| Available records |
+ + +

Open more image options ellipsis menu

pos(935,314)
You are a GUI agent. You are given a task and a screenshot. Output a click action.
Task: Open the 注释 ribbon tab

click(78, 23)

+ + +

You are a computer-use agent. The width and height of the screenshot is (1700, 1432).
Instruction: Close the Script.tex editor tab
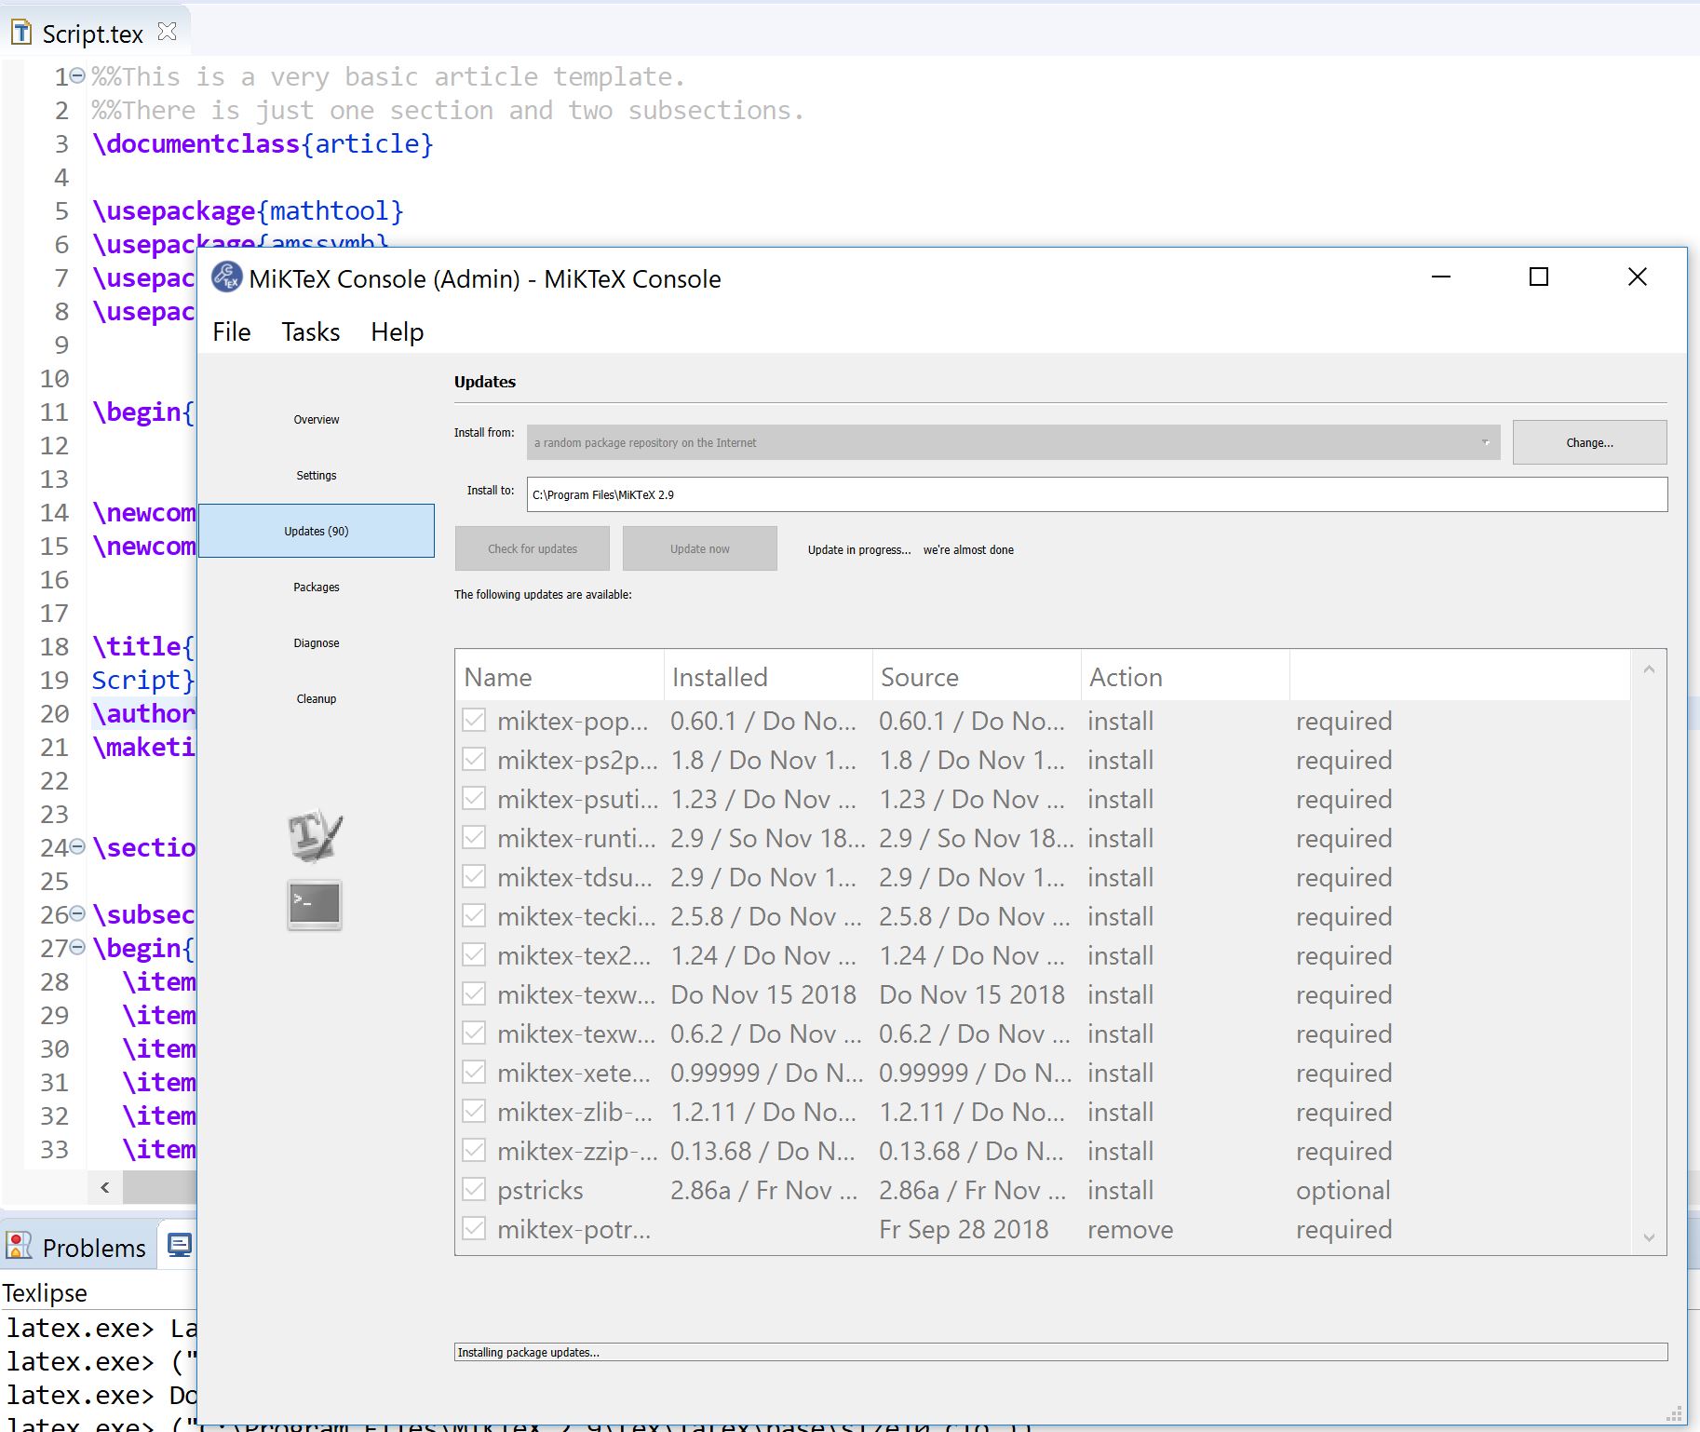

+ + +

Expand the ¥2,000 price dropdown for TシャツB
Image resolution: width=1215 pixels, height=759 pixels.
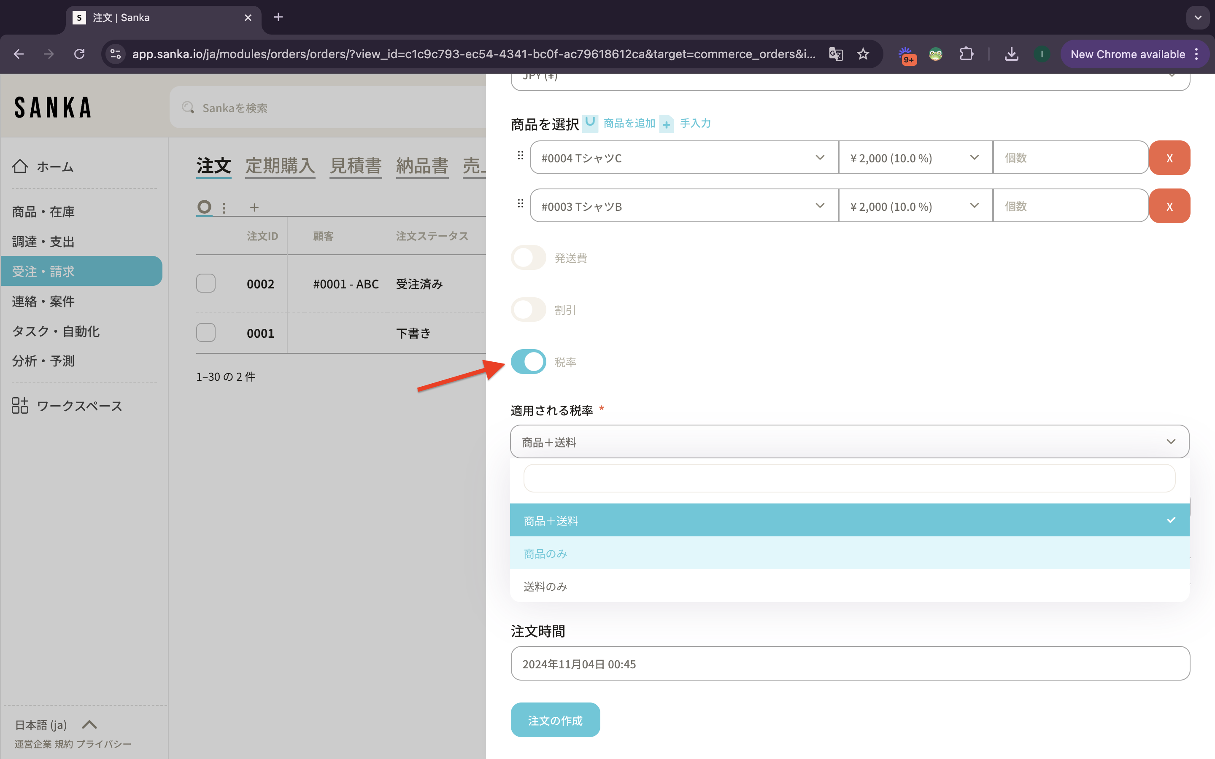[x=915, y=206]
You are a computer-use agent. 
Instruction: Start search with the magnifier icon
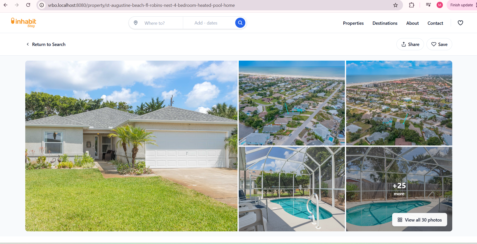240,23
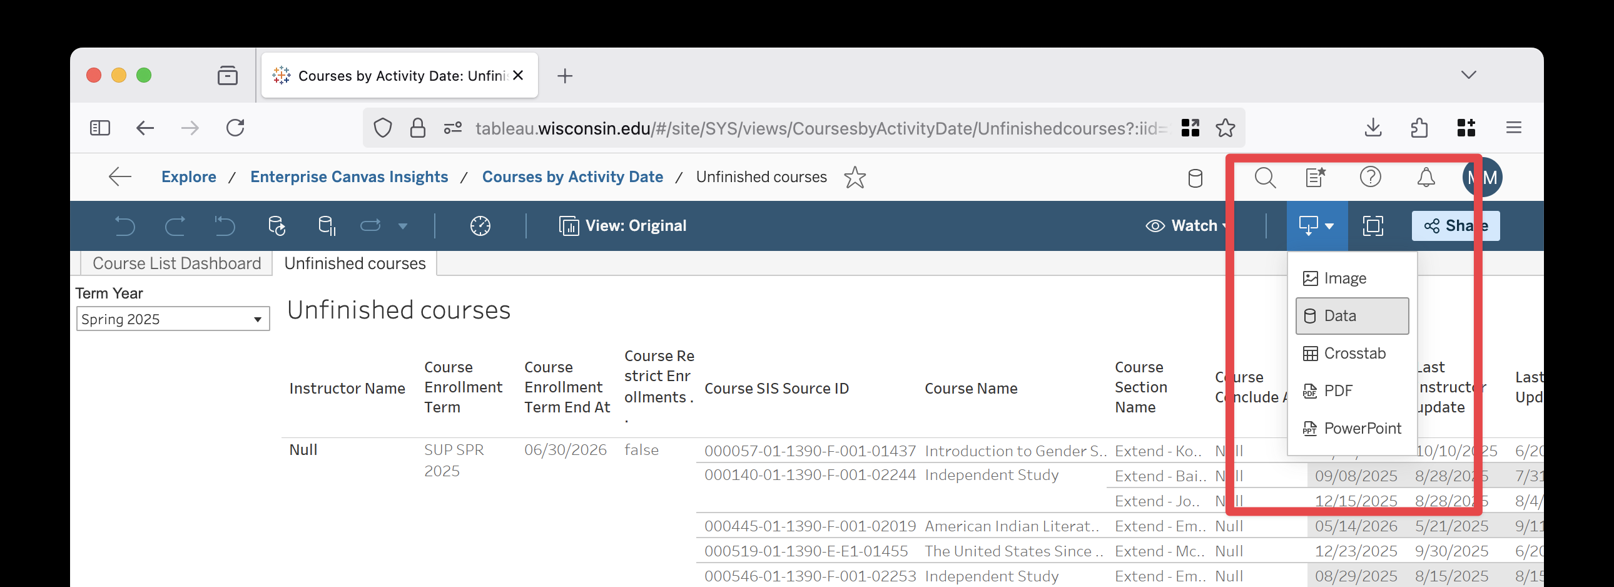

+ + +

| The task |
Go through the entries above and copy every line containing "screenshot".

| Solution |
You are a GUI agent. You are given a task and a screenshot. Output a click action.
You are a computer-use agent. The width and height of the screenshot is (1700, 1432).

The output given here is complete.